Based on the analysis of addicts who take different types of drugs, the research finds that the activation of right OFC is highest among methamphetamine addicts, followed by mixed types and heroin. The result is the same for left OFC, but with significant difference in the methamphetamine group. The findings show the difference in the impact on human bodies among addicts who take heroin, methamphetamine and mixed drugs.

The final results obtained demonstrate that the abuse of different drugs produces differences in OFC activation. OFC activation changes after the addicts use drugs. The results are consistent with those arrived at by other scholars. Some researchers only proved the difference in OFC between drug addicts and healthy people. No research has been made to study the differences in prefrontal cortex activation caused by different drugs.

The four characteristics of addiction: impaired cognitive and motivational functions, increased craving for addictive cues, preference for rewards while ignoring risks, and impulse control disorder [52,53,54]. Another typical feature of addiction is that the individuals tend to pursue rewards for addictive behaviors while ignoring the risks in their cognitive decision-making [55, 56]. Heroin addicts showed higher impulsivity in the Go/Nogo experimental tasks, and the activation in their cognitive control loop was weakened [57]. Long-term abuse of addictive drugs not only harms the physical and mental health of addicts, but also impairs their social functions. Meanwhile, it also causes serious damages to the cognitive processes of addicts, such as focus and concentration, verbal memory, and executive capacity [58, 59]. At present, a large amount of evidence shows that the brain areas related to the cognitive and emotional processing of drug addicts are damaged to varying degrees by the abuse of addictive drugs [60].

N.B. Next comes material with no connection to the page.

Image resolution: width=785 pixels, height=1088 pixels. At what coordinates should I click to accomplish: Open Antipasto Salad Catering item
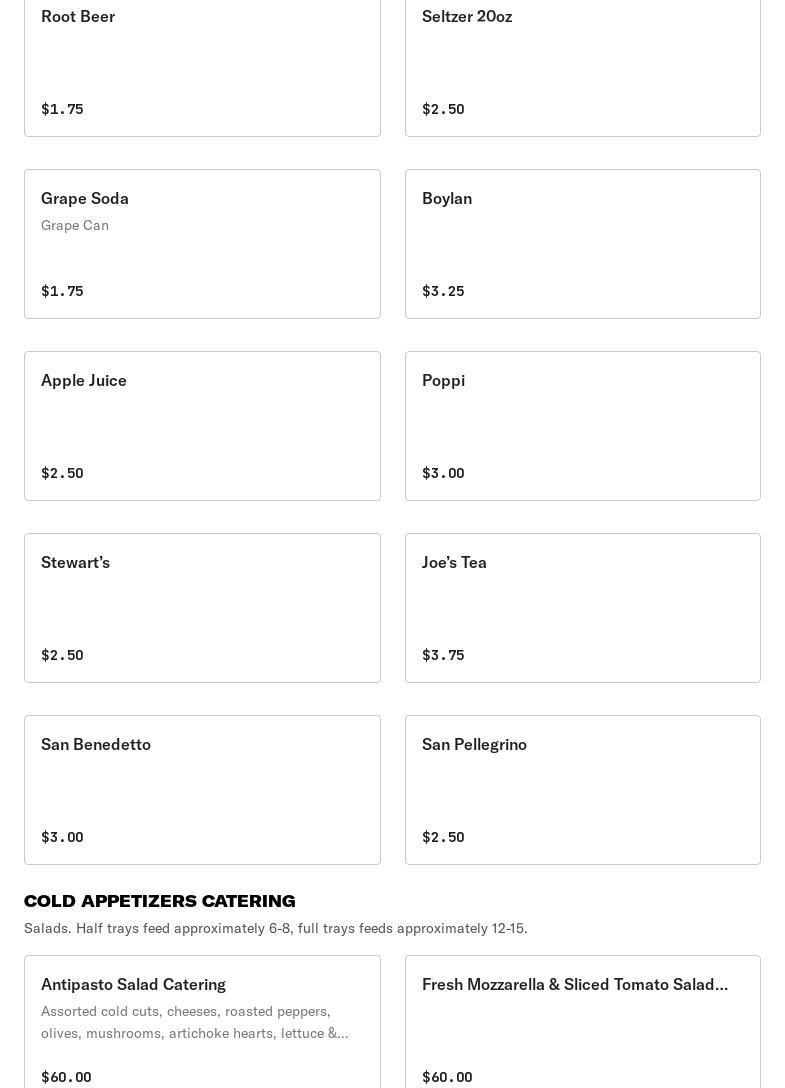point(202,1020)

Changes in OFC activation cause changes in cognition, control, and emotions. Differences in OFC activation among addicts who take different types of drugs lead to the conclusions that: Methamphetamine has the most serious impact on the human body; There are differences in the harm of different drugs; Customized drug rehabilitation schemes should be developed; Cognitive and control training is conducive to drug rehabilitation.

The limitation of this research lies in the limited amounts of subjects, which could make the findings less convincing. In future experiments, more subjects should be included and comparison between the outcomes of customized rehabilitation and those of traditional rehabilitation should be made.

The experiment proves that different drugs have varied impacts on the addicts, which requires customized drug rehabilitation schemes.

Conclusion

This paper points out that different drugs affect the brain differently. The brain activation pattern of heroin, methamphetamine and mixed drugs is arrived at, filling up the blank on the study about different types of drugs. The findings are valuable for future clinical diagnosis and customized rehabilitation.

This research finds differences in OFC activation among addicts who take different types of drugs, and arrives at the conclusion that the right OFC activation of methamphetamine abusers is the highest, followed by that of mixed drug abusers and heroin abusers. The conclusion with left OFC activation is the same.

Existing research mostly focuses on moods, cognition and attention when studying drug rehabilitation. This paper introduces the fNIRS device to obtain the physiological data, and performed intelligent algorithm analysis and statistical analysis. The findings are consistent with existing conclusions that drugs have impact on brain functions. This research is innovative in that it makes classified study on the addicts who use different types of drugs. In theory, this paper enriches the empirical discussion on the impact of different types of drugs on human brains; and in practice, it provides guidance on customized drug rehabilitation.